The mapping from tier to (provider, model) lives in packages/engine/src/ai-gateway/config.ts. The default table:
| provider | fast | standard | heavy |
|---|---|---|---|
| openai | gpt-4o-mini | gpt-4o | o3 |
| anthropic | claude-haiku-4-5-20251001 | claude-sonnet-4-5-20250929 | claude-opus-4-6 |
| bedrock | amazon.nova-lite-v1:0 | anthropic.claude-sonnet-4-... | anthropic.claude-opus-4-... |
A deployment owner can swap the entire fleet to Anthropic by setting the instance’s aiProvider to anthropic, or pin a single tier to a specific model — and no application code changes. Every workload that asked for standard continues to ask for standard.
Per-instance override — provider AND specific model
Each agent has two columns on the instances row that drive model selection: provider (string: openai / anthropic / bedrock) and model (string: any model id the provider supports, e.g. gpt-4.1-mini, claude-sonnet-4-5-20250929). Both are editable from the admin panel under Settings → AI provider for the agent. Either can be left null.
How the gateway combines them with the caller’s tier:
final.provider = request.provider (instance row) ?? DEFAULT_PROVIDER ("openai")
final.model = request.model (instance row) ?? resolveModel(provider, tier)The exact model the user picked wins over the tier table — tier becomes a label-only hint when model is set.

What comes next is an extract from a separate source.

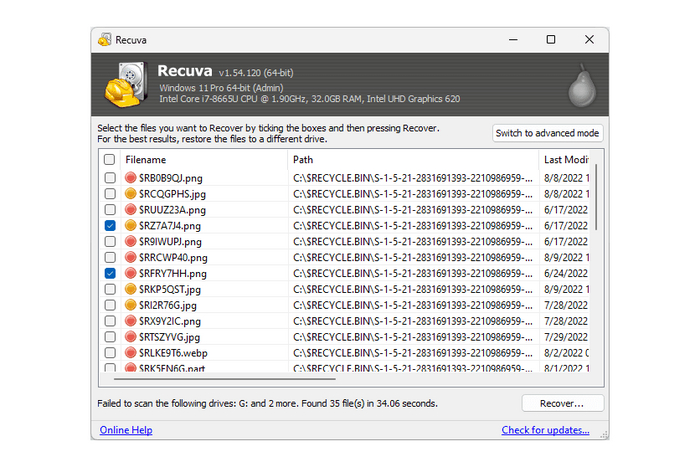
Task: Click the horizontal scrollbar under file list
Action: tap(250, 378)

If model is null, the tier table picks the model (the matrix above). So:
- Operator sets
provider="anthropic", model="claude-sonnet-4-5-20250929"→ the supervisor’sstandardcall goes to that exact Sonnet build, regardless of what the tier table says. - Operator sets
provider="anthropic"and leavesmodelnull → the supervisor’sstandardcall resolves to whatever the tier table says is Anthropic’sstandardtoday. - Operator leaves both null → the gateway falls back to
DEFAULT_PROVIDER(“openai”) and the tier table.
Where the explicit model is and isn’t honoured
This is the part the resolution rule alone hides: not every call site passes the instance’s model. The supervisor does, for the user-facing turn. Background workloads do not.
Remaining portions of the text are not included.